- [THE TASK]:
Skip the pictures and restate, word for word, the lines from the one containing "This screenshot has height=481, width=521." to the end of the data below.
━━━ TASK INPUT ━━━
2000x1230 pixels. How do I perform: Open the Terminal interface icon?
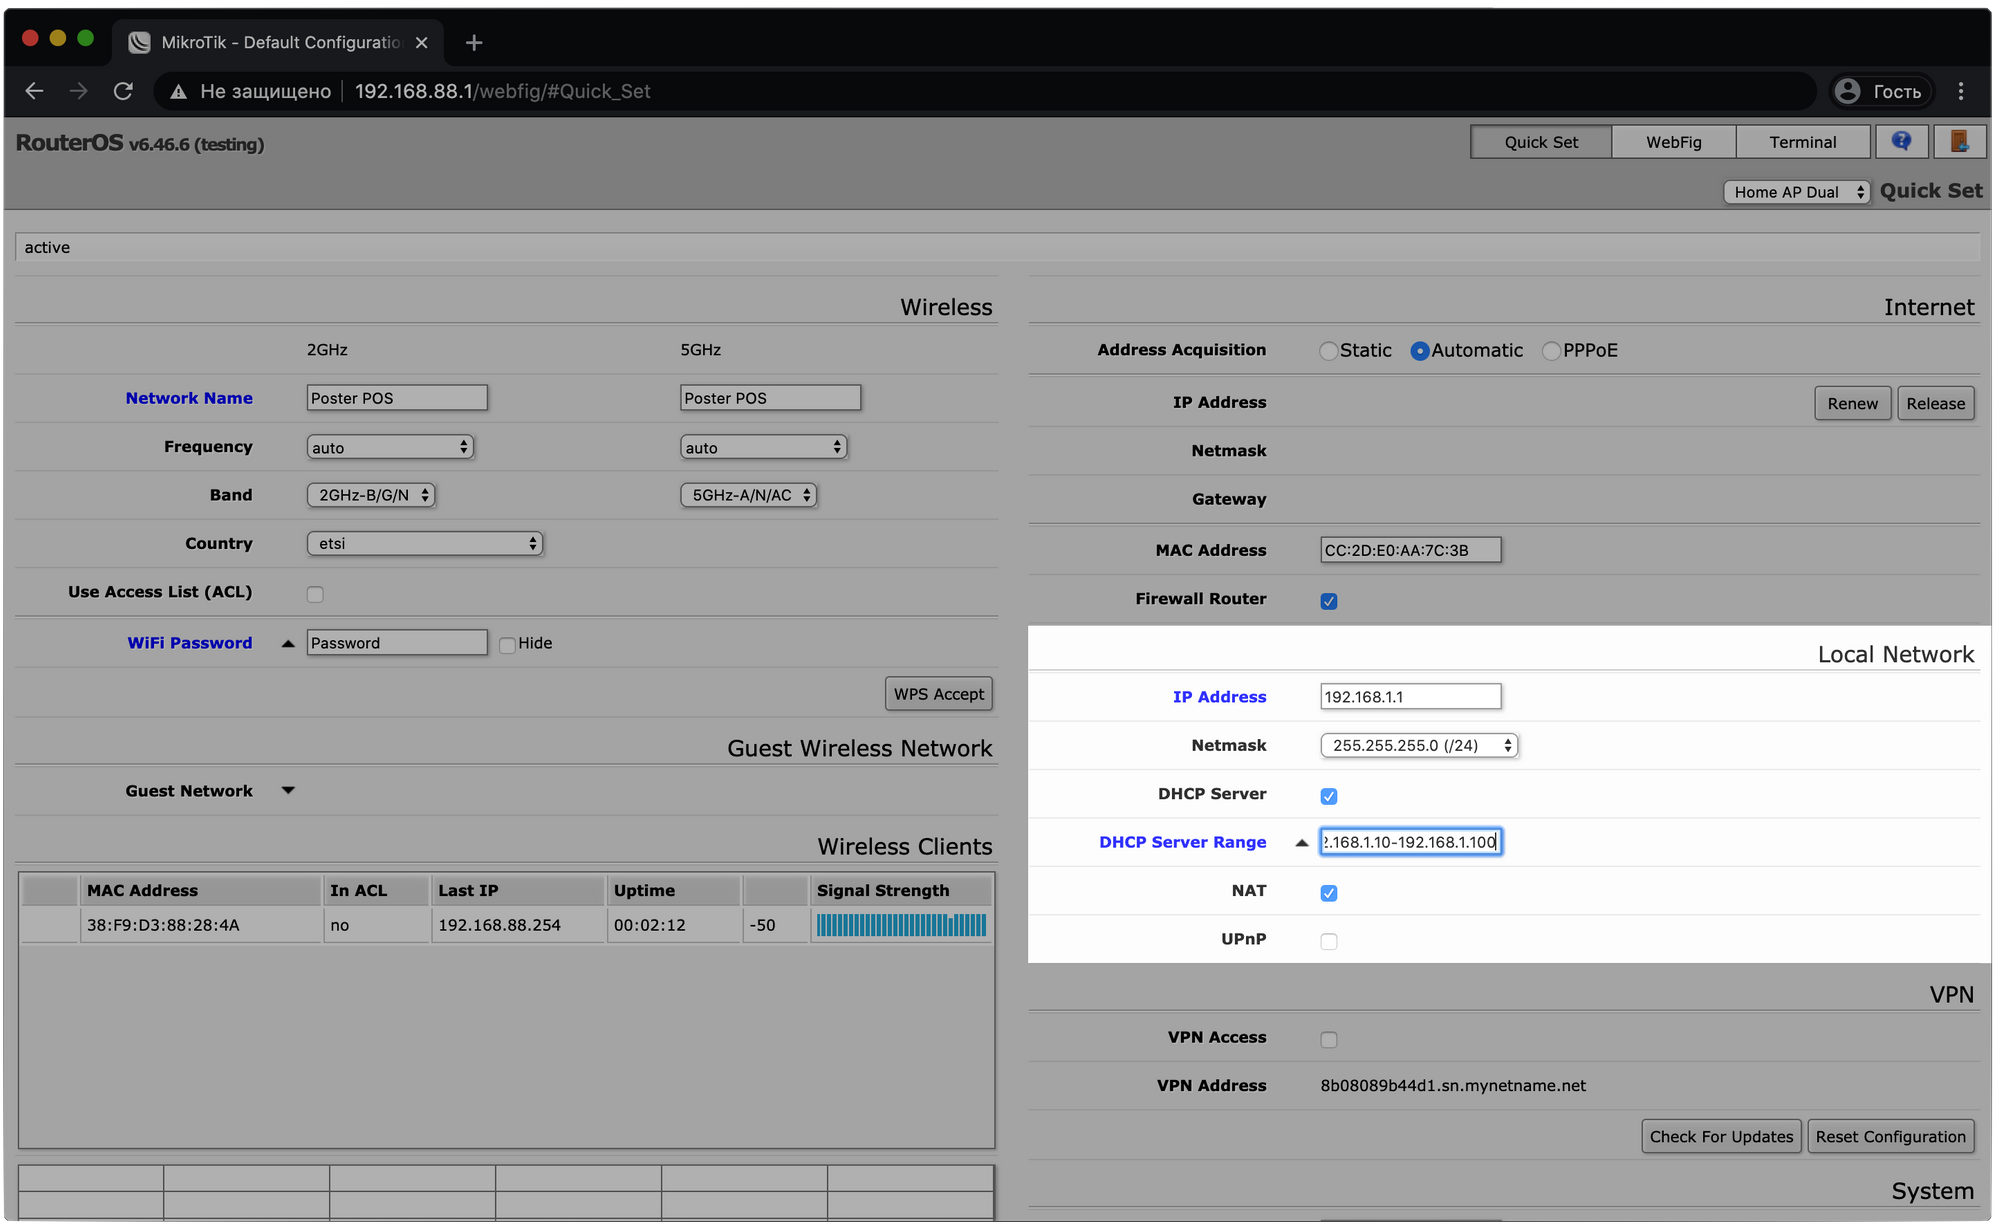pos(1801,141)
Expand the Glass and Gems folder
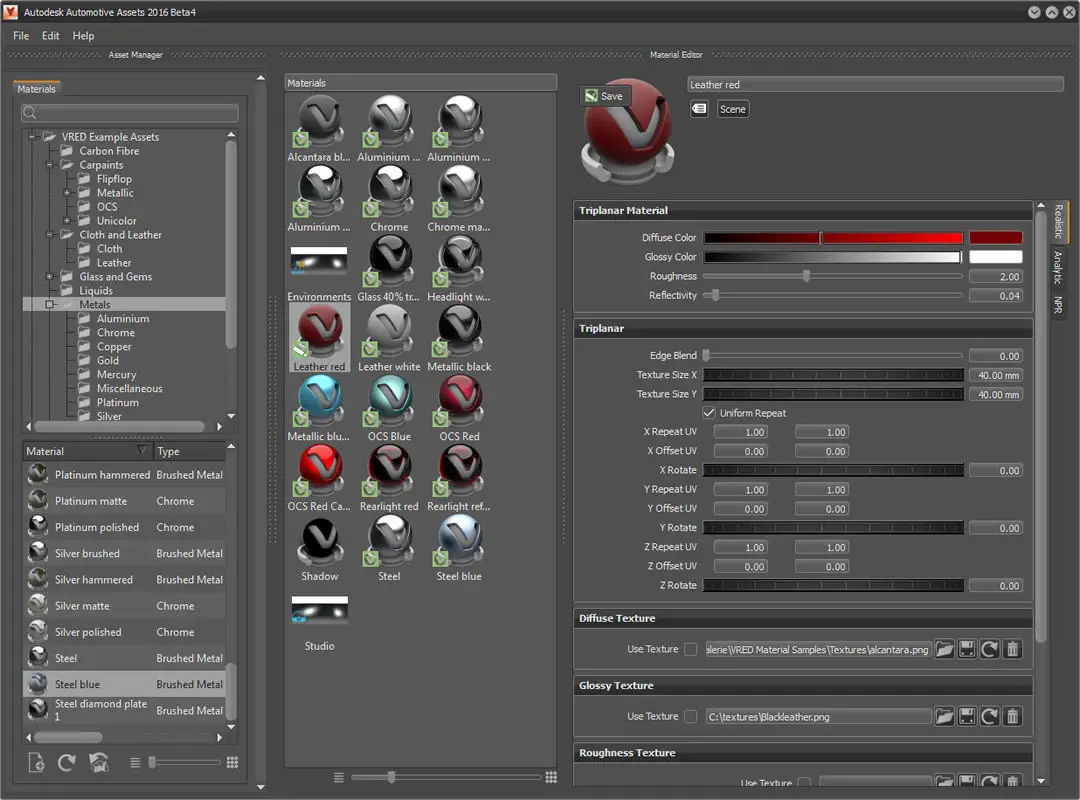The image size is (1080, 800). [x=50, y=277]
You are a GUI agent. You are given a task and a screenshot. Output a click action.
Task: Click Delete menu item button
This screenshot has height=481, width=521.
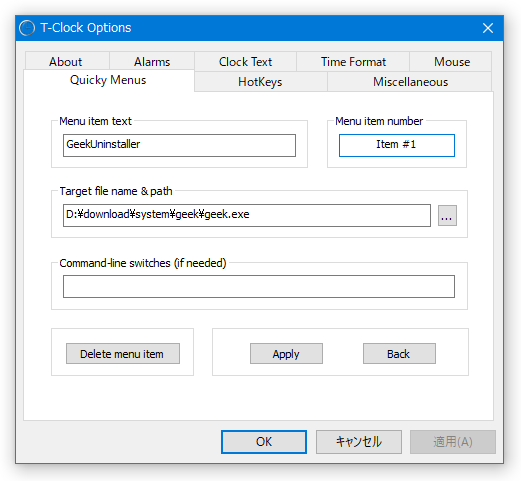(x=123, y=354)
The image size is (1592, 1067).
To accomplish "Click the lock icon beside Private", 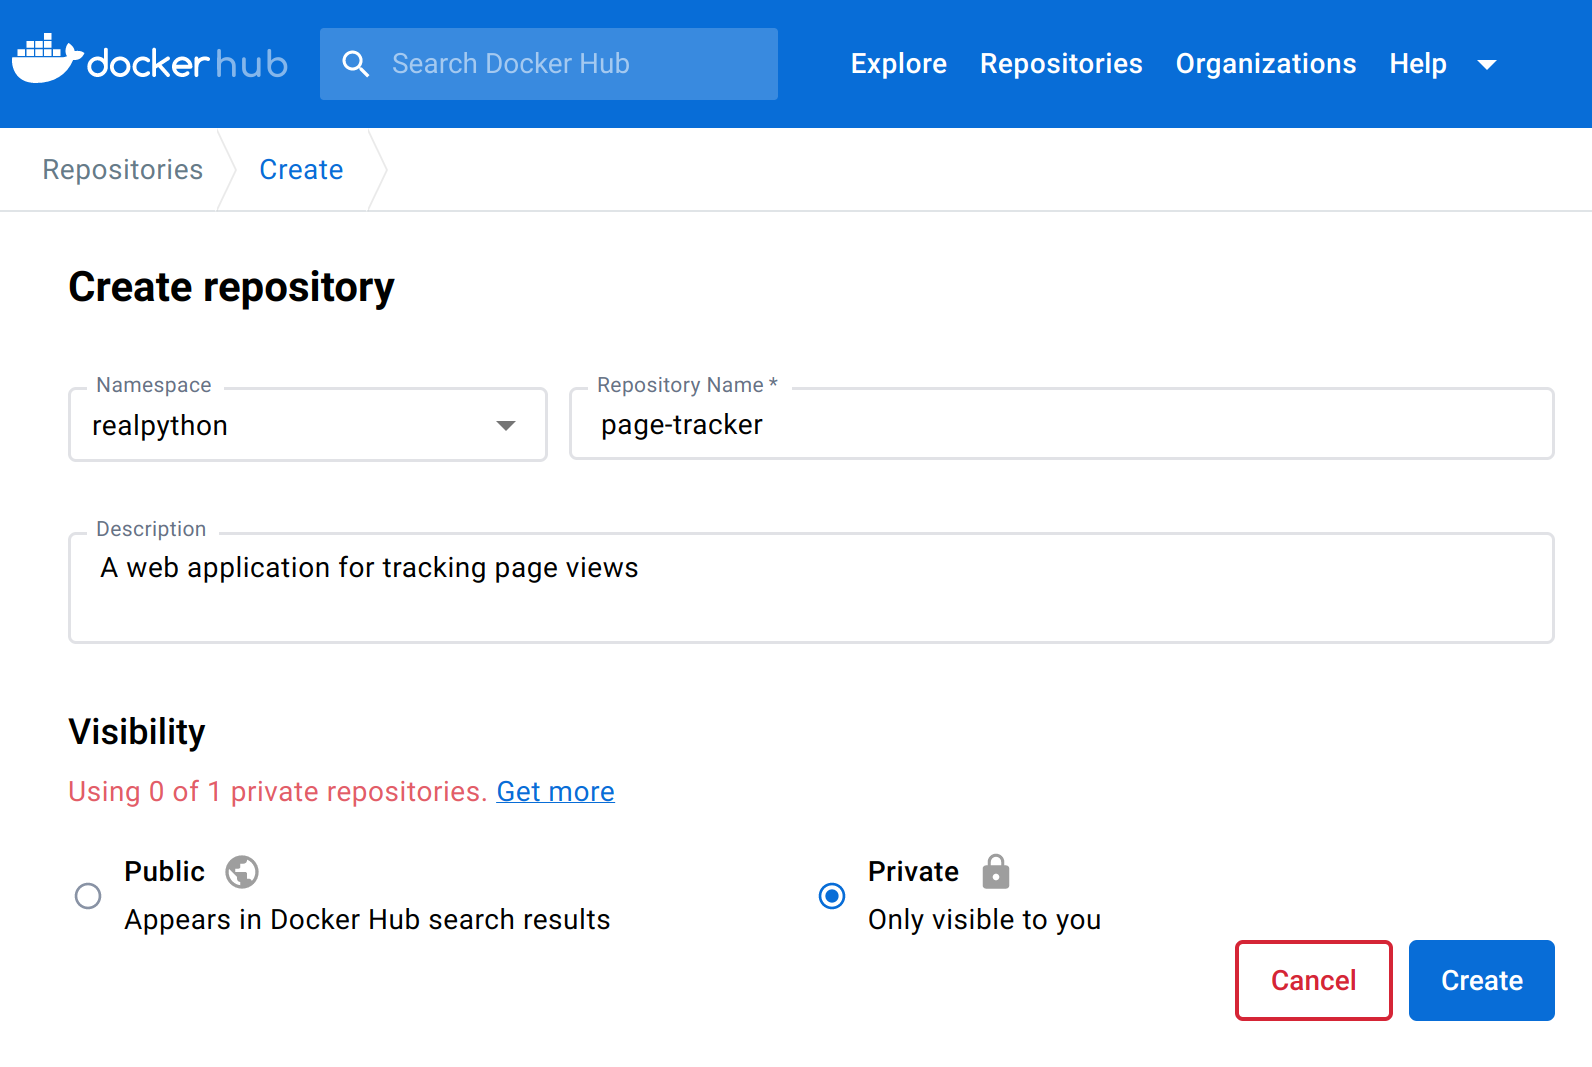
━━━
- [RESPONSE TO THIS EXERCISE]:
This screenshot has height=481, width=521.
(x=123, y=354)
The image size is (1592, 1067).
To accomplish "Click the lock icon beside Private", 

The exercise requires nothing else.